*This is an old post from my personal blog written in 2012.*
Lately I have been thinking about what life was like before having my son. I can’t really remember even though it was only 6 months ago that he became apart of my life. One thing I do remember is that I was in college and for the past several years my life revolved around school. My schedule was set around classes. On the first day of the semester I would get all of my syllabi and write down in my calendar all of the things I had to do, when to do them, and when they had to be turned in. I had a nice system going. Everything was scheduled, predictable, and I had a good handle on what I was doing. I rarely doubted my ability to succeed in school. I was great at being a student.
Now I’m a college graduate and, more importantly, I am a mother. Being a mother is nothing like being a student (other than the fact that I am constantly learning). I sometimes doubt my ability to be a good mother. Am I doing this right? Am I missing something? Am I totally screwing this up? Am I a good mom to my son? I don’t always feel very confident and about every other week or so I come to the end of myself. I lose my patience and feel like I can’t do this anymore. I always feel so guilty about having a breakdown but I know that I’m only human. No person could be all that a mother is and not have a breakdown every once in a while. There are many more to come, I am sure.
My life is just so different now.
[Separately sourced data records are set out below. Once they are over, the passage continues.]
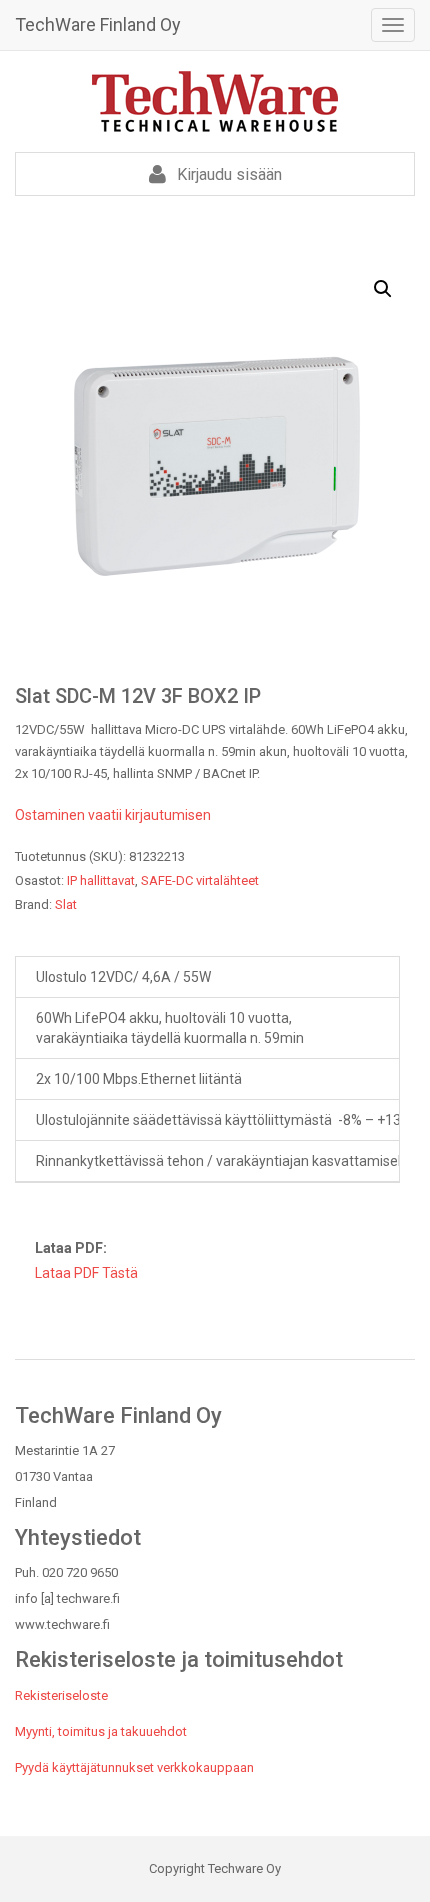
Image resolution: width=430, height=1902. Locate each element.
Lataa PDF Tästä (86, 1273)
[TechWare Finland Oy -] (215, 101)
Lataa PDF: (71, 1248)
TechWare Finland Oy (98, 24)
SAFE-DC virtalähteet (200, 880)
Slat (66, 904)
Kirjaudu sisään (227, 174)
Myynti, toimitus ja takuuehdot (101, 1731)
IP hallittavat (101, 880)
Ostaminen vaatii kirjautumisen (113, 815)
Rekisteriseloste (61, 1695)
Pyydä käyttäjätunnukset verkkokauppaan (134, 1767)
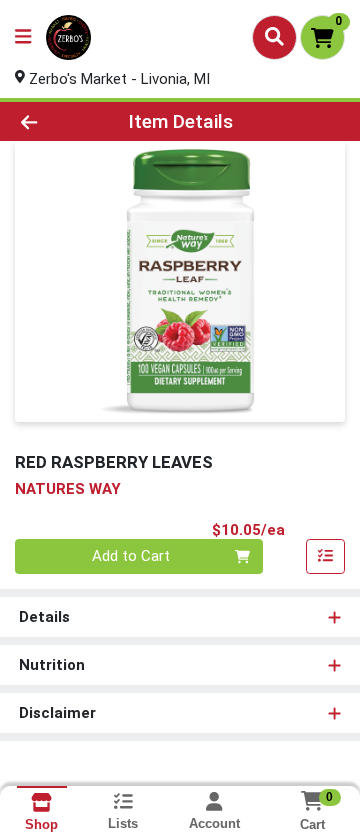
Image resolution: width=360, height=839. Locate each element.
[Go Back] (56, 121)
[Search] (274, 37)
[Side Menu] (23, 37)
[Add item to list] (326, 557)
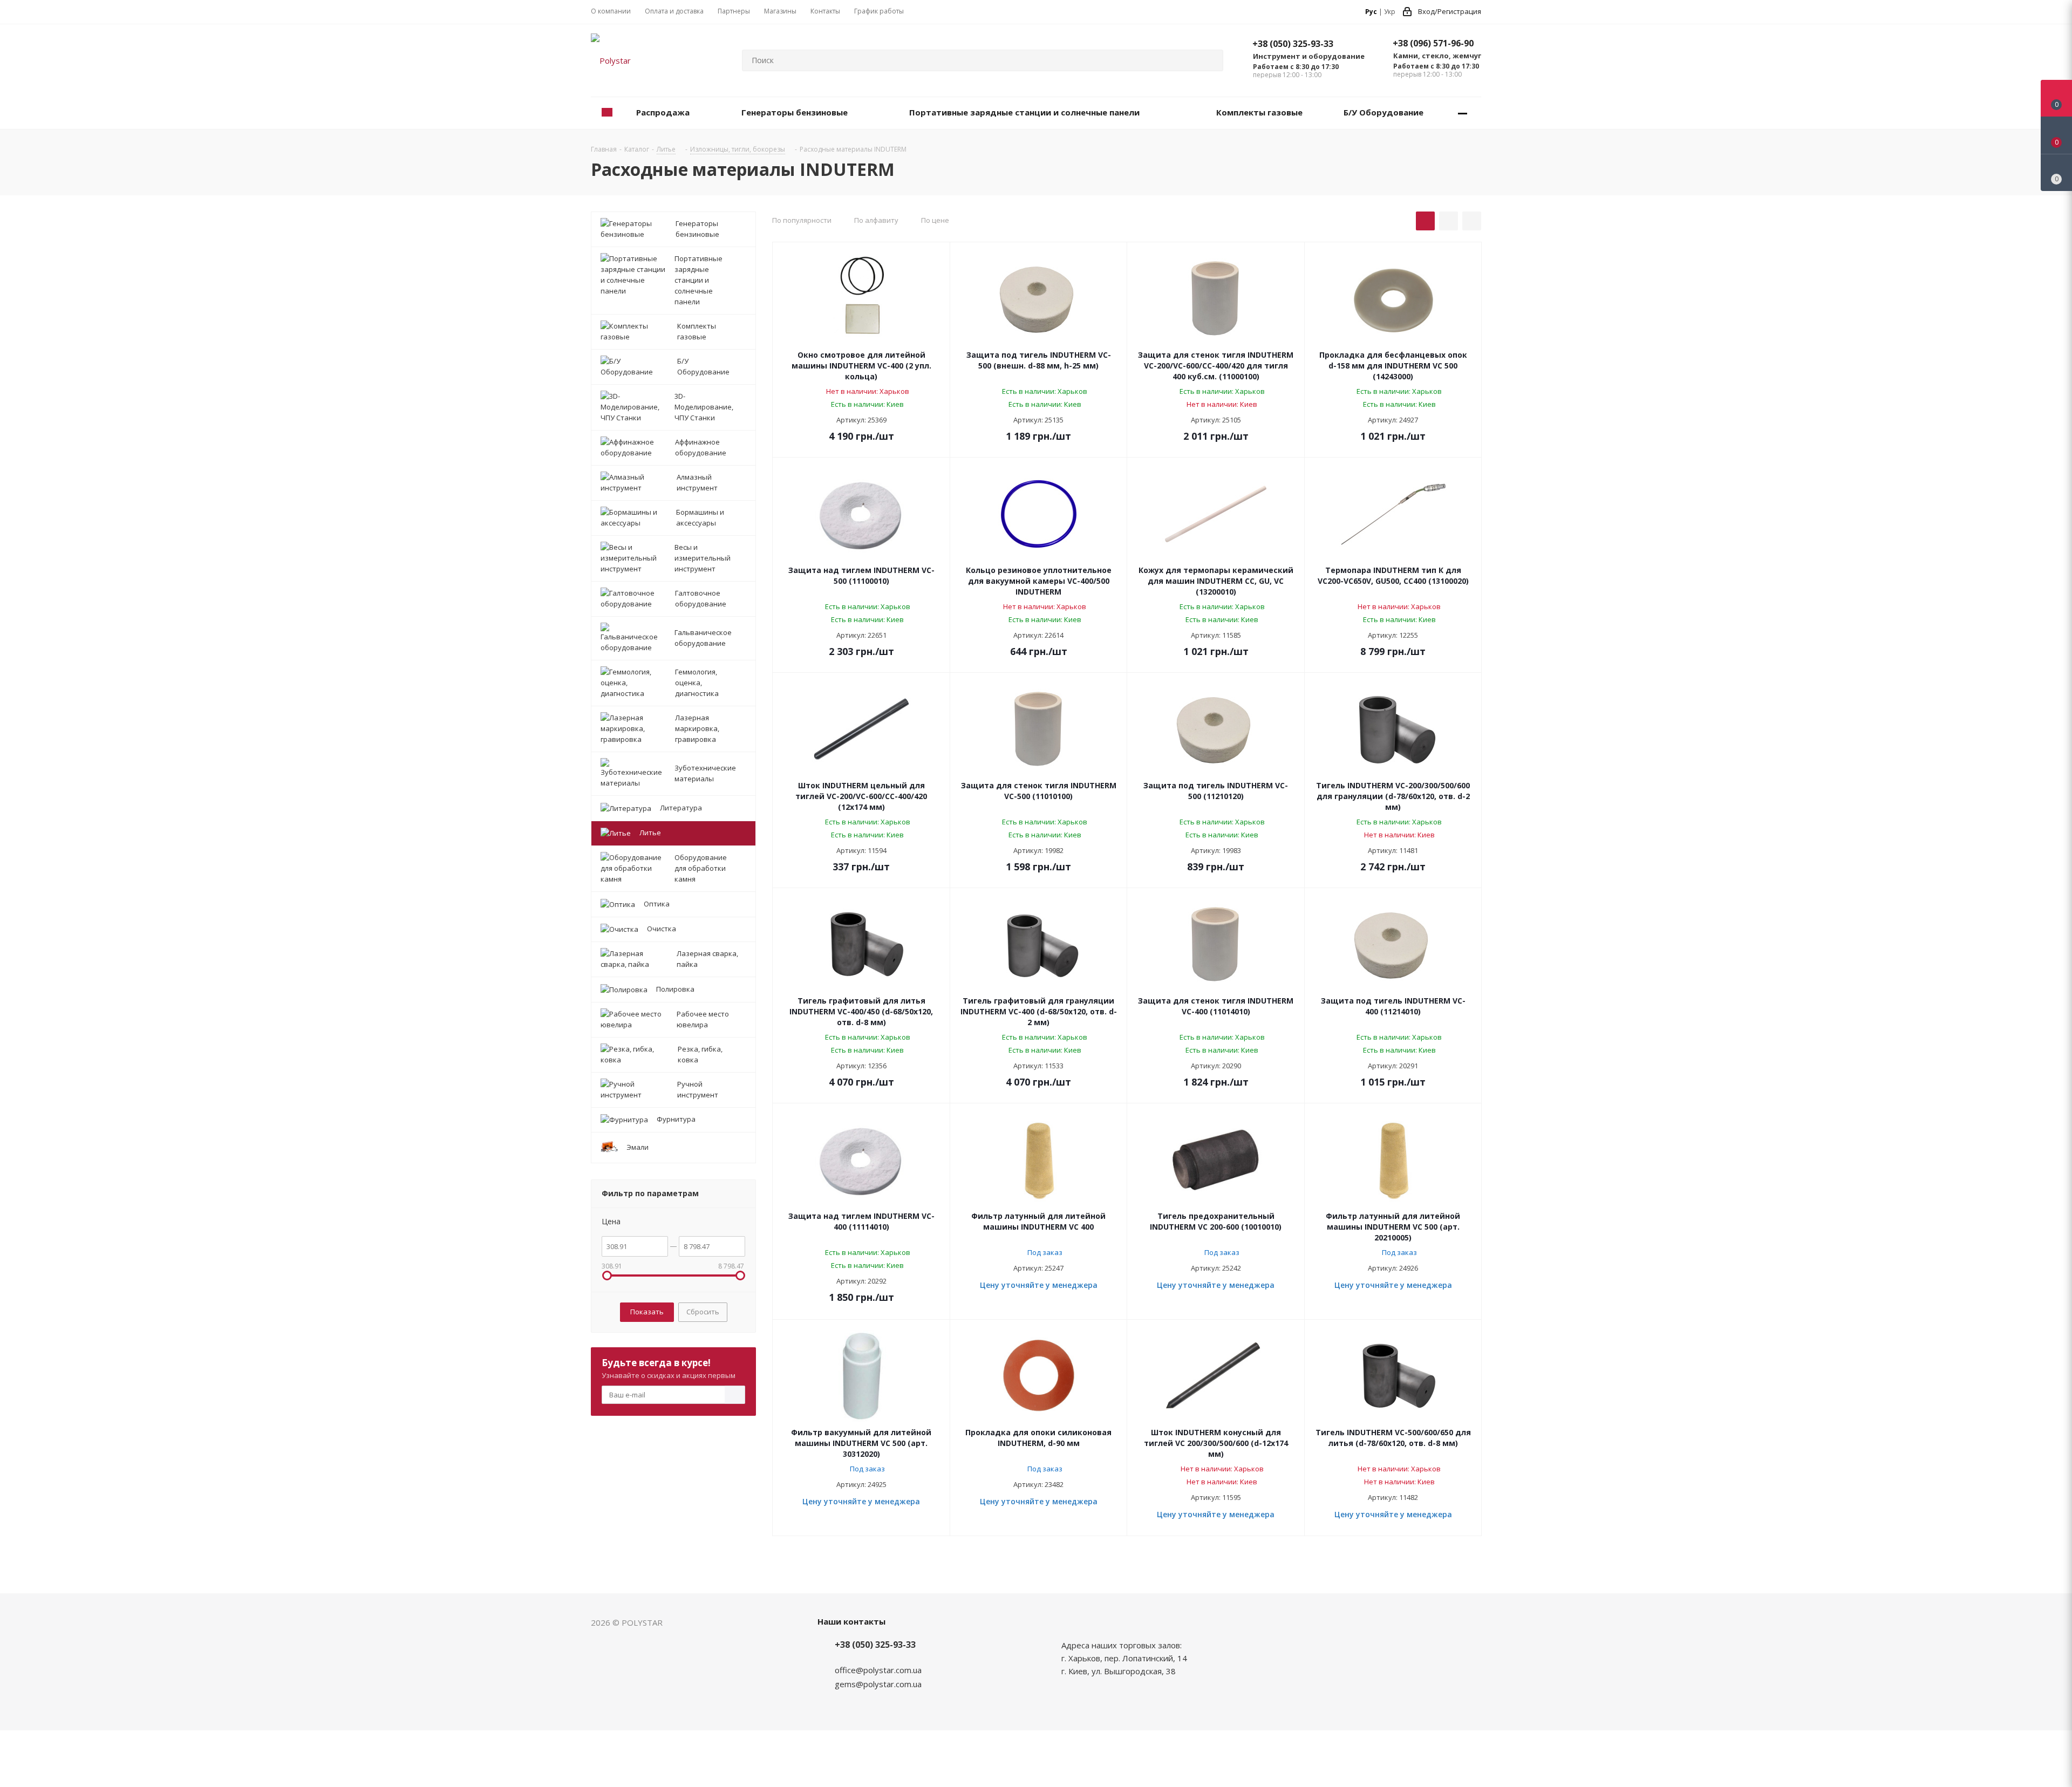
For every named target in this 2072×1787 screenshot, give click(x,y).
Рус (1371, 11)
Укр (1389, 11)
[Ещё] (1462, 113)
I can’t schedule my life a whole few months ahead of time anymore. I’m no longer going semester by semester but day by day. Heck, not even that. It’s more like minute to minute. I like to have a schedule. I like to be able to know ahead of time what is going to happen so I can plan my response or reaction. But with a baby, it’s all one huge crap shoot. I wish Grayson came with a manuel that was specific just to him. That would make things so much easier and I would never feel lost or like a failure. Things weren’t meant to be that easy though.
There is nothing else quite as humbling as being a mother. There is nothing else that will bring you to the end of yourself quicker. There is nothing that could make you feel more guilty, more crazy, or more exhausted than being a mother. This is hard work. But if it weren’t hard, I wouldn’t grow. I wouldn’t become better and the work wouldn’t mean as much. I wouldn’t become more holy because I wouldn’t need to seek Jesus. That is what I need to do more often: seek Jesus. Without Him, I can’t do this.
I graduated Cum Laude. I was a good student. Now, I’m trying to be a good student at motherhood. I’m not sure how well I’m doing but my son smiles at me and loves being held by me so I guess I’m not doing too bad. There is much room for improvement though and maybe by the time Grayson is a father I’ll have some of this figured out. I’ll never become the perfect mother I want to be and the sooner I become okay with that the better. I need to remind myself that my focus needs to be on glorifying God in motherhood and caring for my son in a way that pleases Him. He has called me to be a mother to Grayson. He chose me. With His strength, wisdom, and guidance, I can do this.